Viciado no “imprevisto”
“Nas minhas viagens, a regra é: se queres tudo direitinho, vai com uma agência de viagens.” Rui é viciado no “imprevisto” — e a imprevisibilidade, como as histórias, é mais incrível nos “países complicados”. Os favoritos são, sempre, “os menos ortodoxos”. “O primeiro mundo, a mim, não me puxa muito”, confessa. “É muito igual em todo o lado. As paisagens mudam, sim, mas não experimentas propriamente dificuldades inesperadas.” Quando as coisas correm mal — e às vezes correm, claro, não se conhecem 100 países sem alguns calafrios —, “ficas com uma grande história”. “No momento, sofro; mas enquanto estou a sofrer, já estou a pensar como vou contar aquilo.”
Em “países direitinhos” seria mais difícil coleccionar momentos como aquele que viveu, em 2005, na Tunísia (e que relatou numa crónica, publicada no P3 em 2012). Num mercado turístico, Rui conheceu Muammar Abu Minyar al-Gaddafi (Khadafi), com quem conversou durante uns minutos entre “capangas e repórteres de imagem”. “Foi uma conversa cinco estrelas, sobre Portugal.” No fim, o fotógrafo oficial acedeu ao pedido de imortalizar o momento e as imagens foram entregues, em casa do jornalista, que recebeu correio de Khadafi.

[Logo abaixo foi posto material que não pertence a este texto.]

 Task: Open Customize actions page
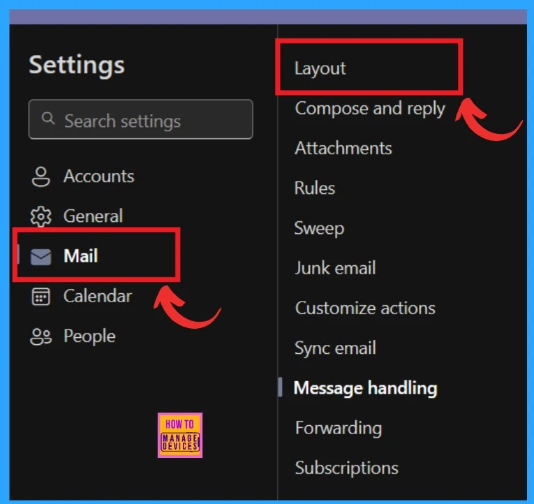365,308
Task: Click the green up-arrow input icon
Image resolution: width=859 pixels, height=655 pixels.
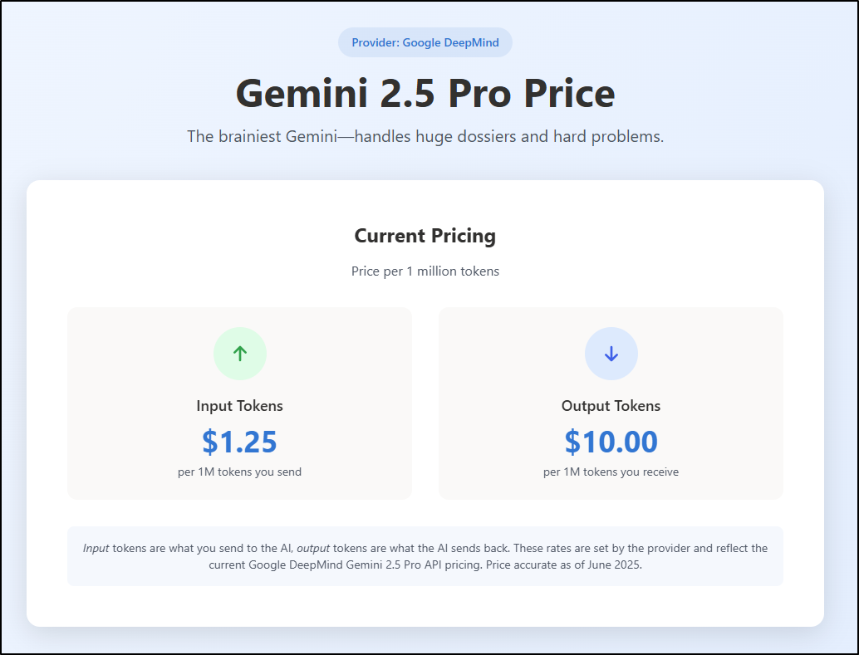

É a prova de que o mais importante, nisto de viajar muito, “são mesmo as pessoas” — e a “gente verdadeiramente incrível” com a qual se tem cruzado, nos últimos 20 anos, tem mudado a sua consciência. Passar várias semanas na China, na África do Sul ou na Etiópia é benéfico até “para perceber que nós, no Ocidente, estamos com valores completamente invertidos”, reflecte. O mesmo é válido para o Irão — “possivelmente, o país de que mais gostei até hoje” — ou para a Colômbia, tudo estados “menos recomendáveis”.
Entre fotografias, vídeos e textos no Born Freee, Rui vai guardando o que vive mundo fora. Os carimbos ficam gravados no passaporte. Ou nos passaportes, que 101 países obrigam a mais do que um livrinho. “É uma relação difícil de explicar”, descreve, esta com o documento de identificação que abre fronteiras. O primeiro de todos, “com o carimbo do sítio mais austral do planeta”, nunca lhe foi devolvido: “Tenho um trauma por ter perdido esse primeiro passaporte que tanto me orgulhou.”
Finda a viagem no 101.º país, Rui já estará a pensar na próxima. A Argélia está na mira já para o próximo ano, bem como outro desejo antigo, o Quirguistão. Pelo meio, gostava de explorar mais o interior de Portugal. “Temos paisagens brutais, natureza profunda, paz, gente brutal, e eu tenho saudades do Portugal da minha infância e que ainda se consegue encontrar em aldeias pequenas.” Ir, conhecer pessoas, sentar-se num banco de pedra e ficar por lá. “As pessoas também gostam de falar com estranhos.”